1. the module's output signal names start ever with the mnemonic module name (e.g. writeback's signals -> wb_xxx).

2. the testbench file name starts with tb_.

3. add a folder for each different self-contained module and insert in the main folder "common" modules spread over all the project.

4. use brackets for arithmetic operation in new defines.

5. use structs or typedefs instead defines when subparts of a signal are often accessed.

6. use divide et impera philosophy to improve re-usability and comprehensibility.

7. use existing signal typedefs; if you introduce new structures and typedefs, allocate them in a specific header file for that component in the include folder (e.g. writeback unit -> writeback_defines.sv).

Adding custom instruction into NaplesPU core

This section describes how to add new functional operation, extending the instruction set and adding a custom component into the NaplesPU pipeline.

Defining a new instruction

The first step is to add a new instruction in NaplesPU ISA, starting with the instruction format. E.g., a new arithmetical operation ought to be part of R type instructions, while a new memory access instruction has to be part of the M type instructions. In the following example, we are introducing new arithmetical operation, called crp.

Extending compiler support

Extending the compiler support for a custom instruction involves two major steps:

  • Adding a new intrinsic;
  • Adding new instruction.

Adding a new intrinsic

Adding a new intrinsic involves three different files in both back-end and front-end of the compiler.

On the front-end side, Clang has to recognize this new intrinsic. This is accomplished by adding in the "compiler/tools/clang/include/clang/Basic/BuiltinsNaplesPU.def" file of the toolchain repo the following line:

//------ Cross Product ----------//
BUILTIN ( __builtin_npu_crossprodv16i32 , " V16iV16iV16i ", "n")

Such a macro defines the signature of the intrinsic:

  • __builtin_npu_crossprodv16i32 - name
  • V16iV16iV16i - input and output types
  • n - optional attributes

For further information, please refer to file "compiler/tools/clang/include/clang/Basic/Builtins.def" in the toolchain repo.

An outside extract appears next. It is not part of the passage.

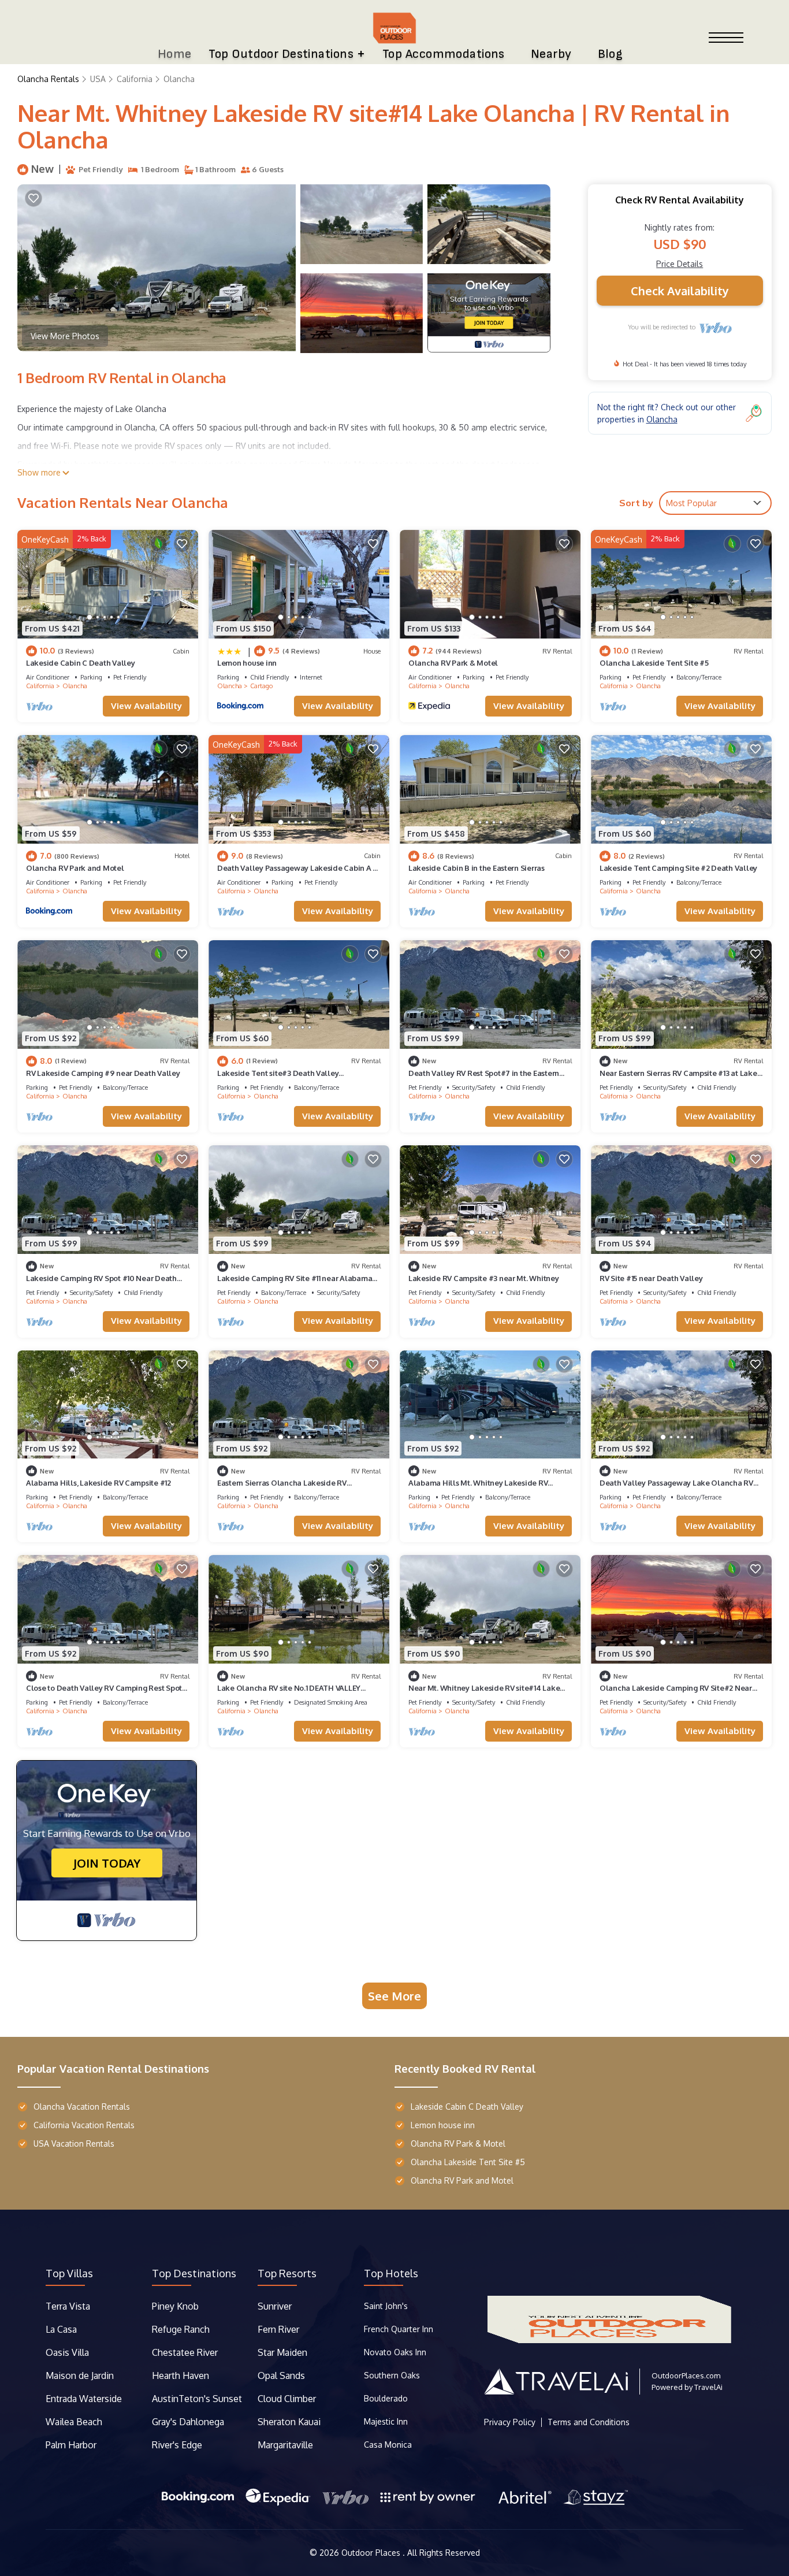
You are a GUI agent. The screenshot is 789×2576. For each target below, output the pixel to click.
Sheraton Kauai (289, 2421)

Then, in "compiler/tools/clang/lib/CodeGen/CGBuiltin.cpp" we extend the EmitNPUBuiltinExpr method adding a new case in the switch construct as follow:

// Cross Product
case NaplesPU :: BI__builtin_npu_crossprodv16i32 :
   F = CGM . getIntrinsic ( Intrinsic :: npu_crossprodv16i32 );
   break ;

Keywork BI__builtin_npu_crossprodv16i32 has to coherent with builtin added in the BuiltinsNaplesPU.def file, the signature name has to be preceded by BI.

Finally, we extend the compiler/include/llvm/IR/IntrinsicsNaplesPU.td file on the back-end side as follows:

// Cross Product Intrinsic
def int_npu_crossprodv16i32 : Intrinsic <[ llvm_v16i32_ty ], [ llvm_v16i32_ty , llvm_v16i32_ty ], [ IntrNoMem ], " llvm.npu.__builtin_npu_crossprodv16i32 ">;

This Table-Gen code adds the new intrinsic in Clang and generates the corresponding AST node.

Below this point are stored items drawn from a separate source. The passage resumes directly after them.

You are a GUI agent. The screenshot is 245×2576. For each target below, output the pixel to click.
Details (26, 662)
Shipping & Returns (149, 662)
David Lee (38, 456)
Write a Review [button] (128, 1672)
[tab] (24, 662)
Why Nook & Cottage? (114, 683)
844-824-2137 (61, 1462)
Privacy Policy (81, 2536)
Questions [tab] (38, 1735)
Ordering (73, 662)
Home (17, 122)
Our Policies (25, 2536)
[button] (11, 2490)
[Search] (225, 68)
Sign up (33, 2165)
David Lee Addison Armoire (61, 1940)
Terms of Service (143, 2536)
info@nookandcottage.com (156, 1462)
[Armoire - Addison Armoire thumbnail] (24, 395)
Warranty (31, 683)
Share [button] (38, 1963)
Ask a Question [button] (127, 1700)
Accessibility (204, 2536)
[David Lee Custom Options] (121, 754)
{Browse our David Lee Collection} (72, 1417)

In questo modo si definisce un'istanza (int_npu_crossprodv16i32) della classe TableGen Intrinsic. Essa prevede di specificare rispettivamente i tipi di uscita e di ingresso (llvm_v16i32_ty), eventuali attributi (IntrNoMem) e la stringa di riconoscimento dell'IR ("llvm.npu.__builtin_npu_crossprodv16i32") che deve contenere lo stesso nome della builtin definita in BuiltinsNaplesPU.def, da inserire dopo "llvm.npu.".

Adding new instruction

Adding a new instruction in the ISA at the back-end side of the compiler, we extend compiler/lib/Target/NaplesPU/NaplesPUInstrInfo.td file in the toolchain repo. Such an extensinon requipres Table-Gen classes defined in the compiler/lib/Target/NaplesPU/NaplesPUInstrFormats.td file. In particular, the classes used for the crp instruction is FR_TwoOp_Unmasked_32, this defines the instruction as R type with two input operands (FR_TwoOp) both vectorials, with no mask (Unmasked_32):

// Cross Product Instruction
def CROSSPROD_32 : FR_TwoOp_Unmasked_32 <
( outs VR512W : $dst ), // output
( ins VR512W :$src0 , VR512W : $src1 ), // input
" crp $dst , $src0 , $src1 ", // corresponding assembly code
[( set v16i32 :$dst , ( int_npu_crossprodv16i32 v16i32 :$src0 , v16i32 : $src1 ))], // matching pattern
63, // ISA opcode (unique for instruction)
Fmt_V , // destination register format
Fmt_V , // src0 register format
Fmt_V >; // src1 register format

Attribute VR512W defines operation target register as vectors with 16 elements of 32-bit each. Dually, attribute Fmt_V sets accordingly in the FMT filed of the instruction bytecode. For our custom module, we chose 63 as opcode further referred to as MY_OPCODE in the text.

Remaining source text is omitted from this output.